(Stored items from a collection)
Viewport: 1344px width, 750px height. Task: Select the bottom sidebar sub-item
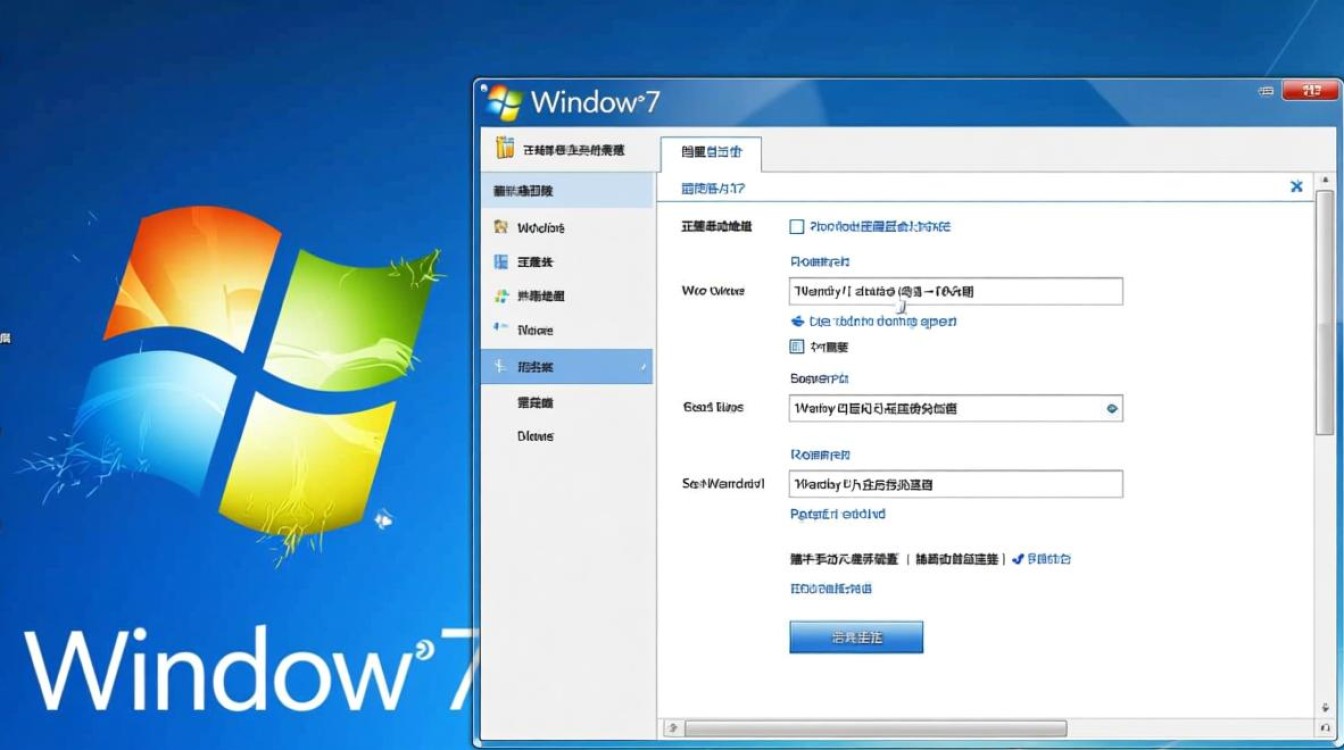pyautogui.click(x=536, y=436)
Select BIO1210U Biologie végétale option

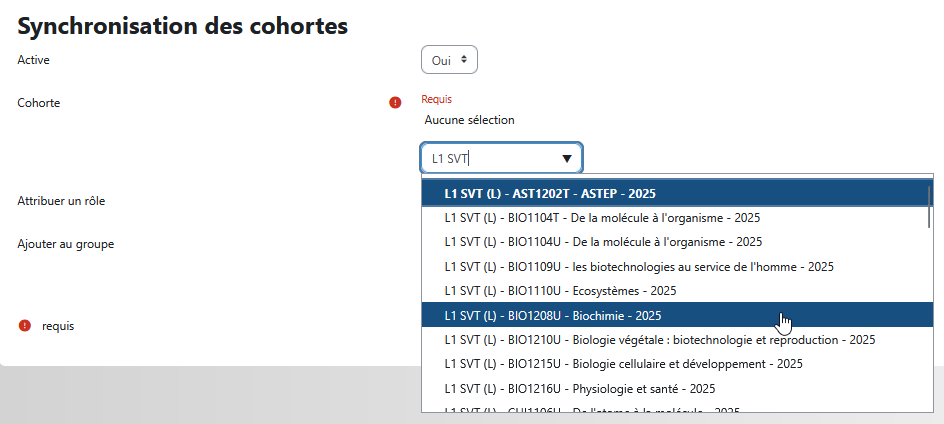674,340
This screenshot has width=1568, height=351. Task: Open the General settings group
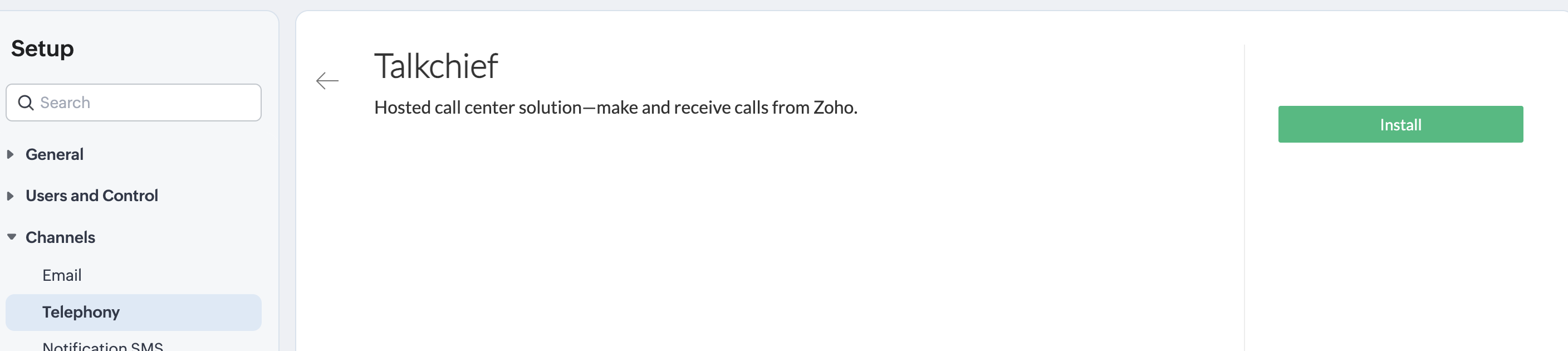click(x=54, y=154)
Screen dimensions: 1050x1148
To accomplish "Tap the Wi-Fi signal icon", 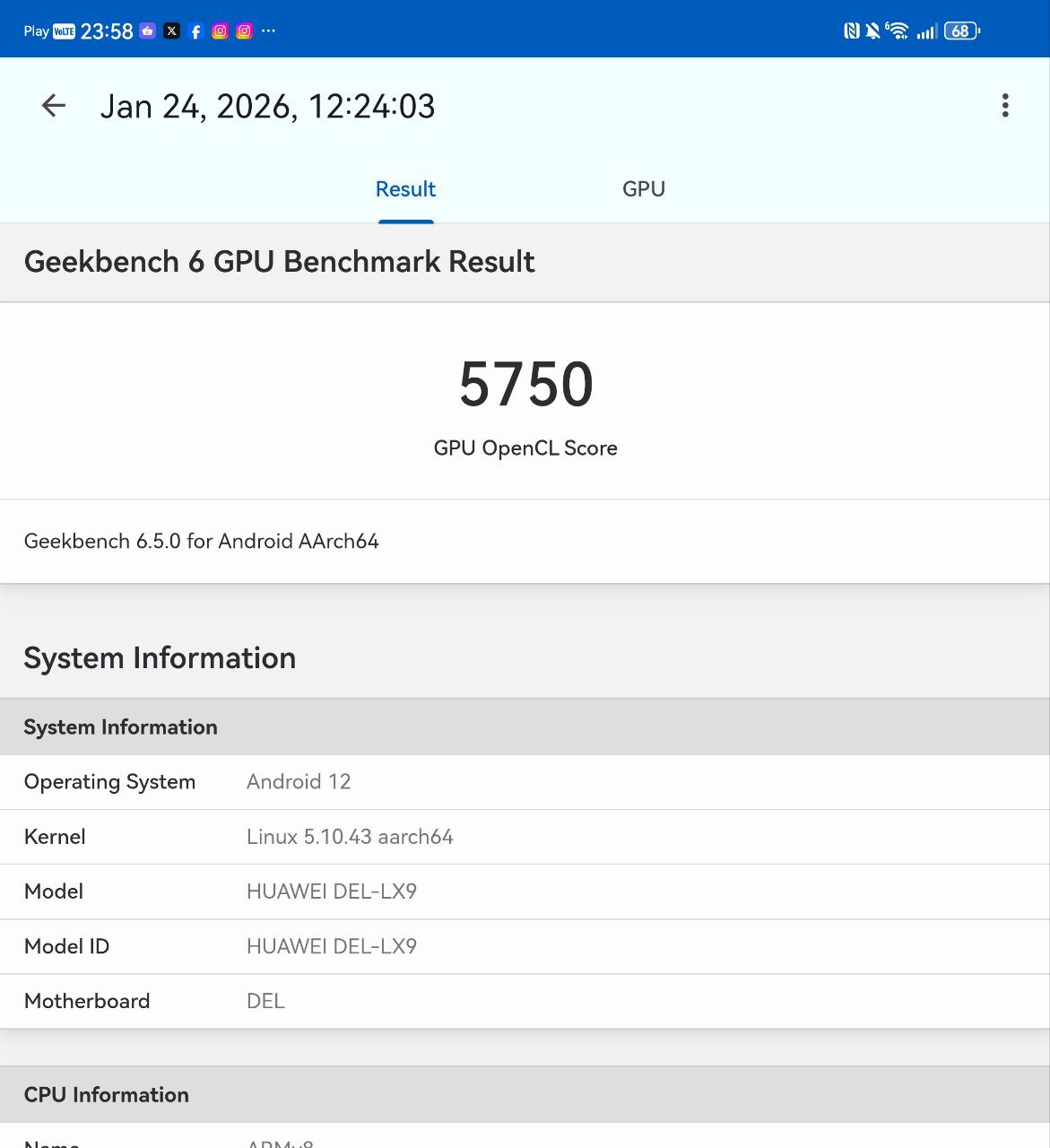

- Assignment: Return the records above exactly as written. Do not include their images.

- Solution for this task:
Viewport: 1344px width, 750px height. Task: Select the bottom sidebar sub-item
pyautogui.click(x=536, y=436)
Select BIO1210U Biologie végétale option

674,340
This screenshot has width=1568, height=351. Task: Open the General settings group
click(x=54, y=154)
Screen dimensions: 1050x1148
To accomplish "Tap the Wi-Fi signal icon", 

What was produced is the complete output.